At its F8 conference today, Facebook revealed its plans for the next 10 years.
It’s divided into 3 main sections:
- improving Facebook ecosystem over the next 3 years;
- strengthening Instagram, WhatsApp, Messenger and other products over the next five years; and
- developing virtual reality, AI and worldwide connectivity over the next 10 years.
Though the event is still unfolding, Facebook – like Microsoft – emphasized the importance of robots in the coming years, announcing the Messenger Platform API for businesses to build their own virtual assistants. No, not robots in the traditional sense, but virtual chat bots that live inside Facebook Messenger, which the social networking giant launched as a separate app in 2014. The company today announced Messenger Platform, which lets customers communicate with businesses live, in the moment, via bots. It simultaneously opened up a new API for developers to build their own bots for Messenger.
“We think you should just be able to message a business in the same way you’d message a friend,” Zuckerberg said. “You shouldn’t have to install a new app.”

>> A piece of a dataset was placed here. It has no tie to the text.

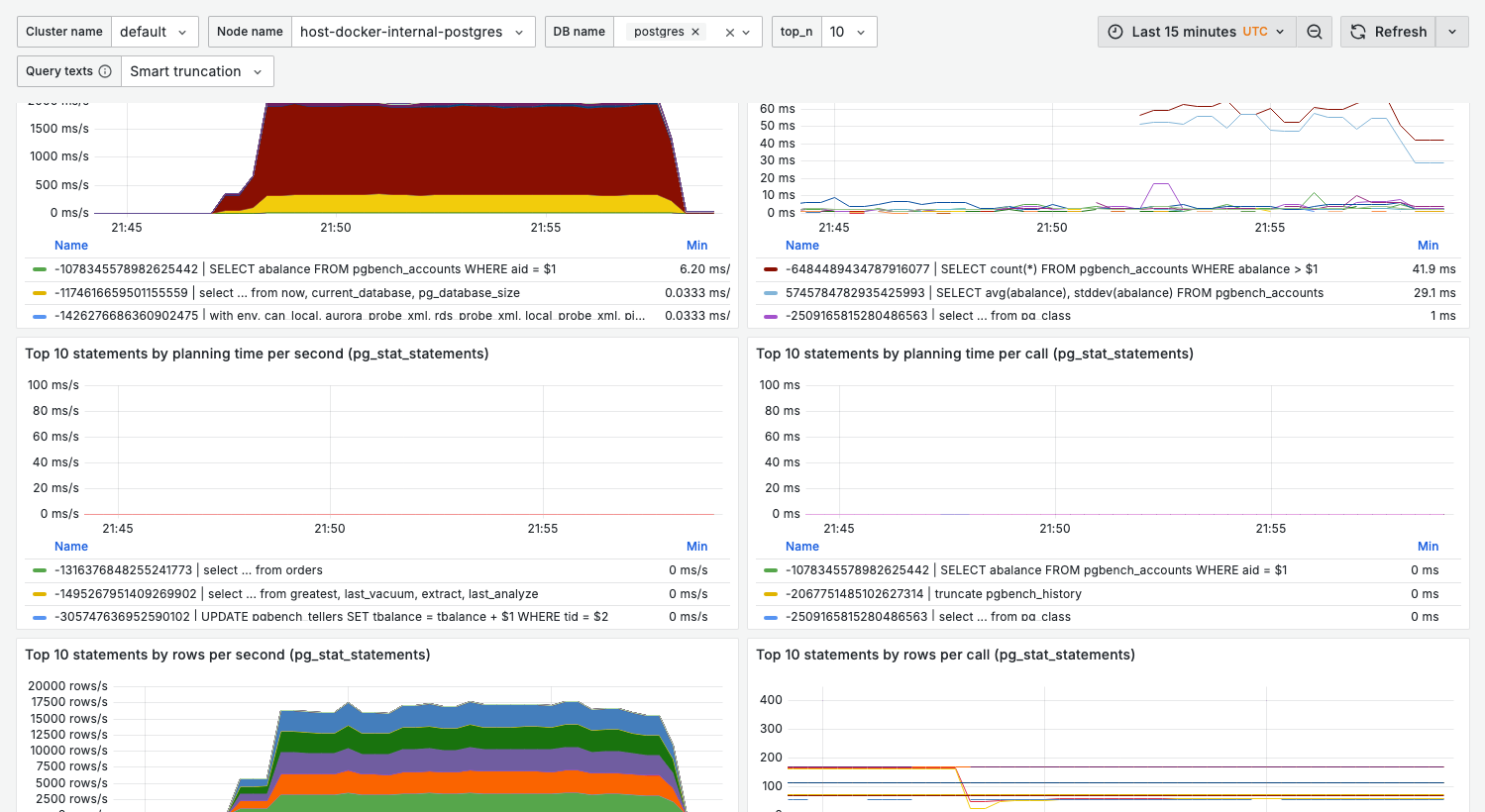Image resolution: width=1485 pixels, height=812 pixels.
Task: Sort the legend by the Min column
Action: (x=697, y=245)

Interestingly, the company also mentioned plans for augmented reality, when so far its only focused on virtual reality with its Oculus products. The company said future headsets would be the size of a normal pair of glasses and would be able to handle augmented and virtual reality at the same time.
The company also reinforced its efforts to ‘connect the world,’ including releasing a simulator for its Free Basics program. Zuckerberg also showed off part of the company’s drone airplane, which uses lasers to bring the Web to places with poor connectivity.